I spent the first half of this week in Bucharest, the capital city of Romania, on a set visit for The Dark Is Rising, the first film from the new Fox-Walden partnership. I’ll be talking about my impressions of Bucharest and its packs of wild dogs and astonishingly hot women in part two of this little travelogue, but first here are some pictures…


You might think this dog belongs to these two women, but he doesn’t. He’s one of the dozens and dozens of feral dogs we saw in Bucharest. They were even wandering around on the lot of the studio where The Dark Is Rising was filming. Most Romanians seemed to pay the dogs no mind, even when they were near children. The dogs themselves seemed pretty good natured, and none of them would accept my command of ‘Kill Ed Douglas! Kill!’ Perhaps they don’t speak English.


This fountain was one of the best things I saw in Bucharest. You can’t really get a sense of the scale here, so…


If you look you can see that there are cars driving through the fountain. It’s huge, maybe four blocks long, and set up in concentric circles of fountains. A street cuts right through the middle of it. I theorize that this is a popular gay spot, since most of the guys we saw hanging around looked like gay hustlers to me. Not that I would know.


The communist-style apartment blocks were teeming with people and laundry and signs of grim life. This lovely building was completely gutted.


Right in the heart of the city lies the ruins of one of Vlad the Impaler’s citadels.


Vlad Tepes, never Tepid.


Lying in the ruins of the citadel… an upside down cross! And it’s broken! Spoooky.


A plaque at the citadel site, written in the gibberish they speak in Romania. Hungarian, maybe.


This is one of the images of Bucharest that will stick with me forever. The other is an abandoned and gutted communist bureaucratic building with a huge Sony Ericsson banner across the front of it. I like the image of the defeat of Communism in that (which I was unable to photograph) and I like the image of gross American consumerism blotting the face of this really lovely building.


After seeing how these Romanian maniacs drive, you couldn’t pay me to get in a car as flimsy and small as that one. I love the painting on the side, though. I need that if I ever get a Rape Van. Maybe with a sword-wielding barbarian in the background.


The goofballs I walked around Bucharest with. On the left is the very nice guy from JoBlo whose name I totally forgot. In the middle is Ed Douglas of Coming Soon, apparently unfazed by my constant exhortations of feral dogs to kill him. On the right is Kara Warner, reporting for Cinema Confidential and Geek Monthly. She would later become the target of much macking by Kyle, who you may remember as the Make-out Bandit from my London trip photos.


There’s plenty of shitty Communist era architecture to go around in Bucharest (some in this shot), but I was pleased to find some remnants of a nicer time still standing.

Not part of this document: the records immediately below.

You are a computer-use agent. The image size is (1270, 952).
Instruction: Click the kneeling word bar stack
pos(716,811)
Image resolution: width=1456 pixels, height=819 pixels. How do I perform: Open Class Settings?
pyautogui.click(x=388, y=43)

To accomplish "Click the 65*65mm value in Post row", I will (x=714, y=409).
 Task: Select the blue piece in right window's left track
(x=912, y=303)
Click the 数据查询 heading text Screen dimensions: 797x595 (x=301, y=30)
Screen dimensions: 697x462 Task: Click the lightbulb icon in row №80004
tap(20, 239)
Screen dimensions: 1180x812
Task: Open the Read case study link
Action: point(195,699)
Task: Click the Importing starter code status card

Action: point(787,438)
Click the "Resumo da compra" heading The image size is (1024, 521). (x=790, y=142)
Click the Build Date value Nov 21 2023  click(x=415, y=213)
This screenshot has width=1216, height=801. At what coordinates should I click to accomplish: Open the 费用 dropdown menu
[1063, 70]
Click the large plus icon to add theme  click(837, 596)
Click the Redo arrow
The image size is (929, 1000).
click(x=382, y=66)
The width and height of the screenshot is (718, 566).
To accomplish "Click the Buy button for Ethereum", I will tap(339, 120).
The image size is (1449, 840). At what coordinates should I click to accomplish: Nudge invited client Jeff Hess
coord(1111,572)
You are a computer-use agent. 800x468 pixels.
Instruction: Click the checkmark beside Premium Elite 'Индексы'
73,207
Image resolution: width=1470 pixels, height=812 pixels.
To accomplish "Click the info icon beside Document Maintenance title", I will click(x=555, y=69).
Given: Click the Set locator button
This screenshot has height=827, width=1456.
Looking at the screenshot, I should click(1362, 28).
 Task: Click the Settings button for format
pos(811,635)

In the foreground is a camp set up for the Grand Prix race happening in the city this weekend.


This is the Parliamentary Palace, which is the second (or maybe third?) biggest building on Earth. The Pentagon is definitely the biggest. It was built by evil Communist dictator NicolaeCeausescu, who bulldozed one-sixth of Bucharest to build this beast. Those demolitions explain why there are so many dogs on the streets, by the way. The sign in the lower right hand corner says ‘No Pictures!’ and a security guard starting waving at us to cut out the photography. Ed Douglas took pictures of this fucking building from every angle (I swear, we moved 2 degrees to the left and he took another shot), so email him and ask for the 360 degree tour.



This is a tomb of a Romanian king. Nobody knew who he was. It’s on the property of Media Pro Studios, where The Dark Is Rising is being shot. We weren’t allowed to take any photos of the sets, but we were kindly allowed to take snaps of this really incredible looking structure, which is just tucked away in the middle of the woods, with no signage or anything. It was like playing a game of Dungeons & Dragons and stumbling across a ruin. No orcs were sighted, however.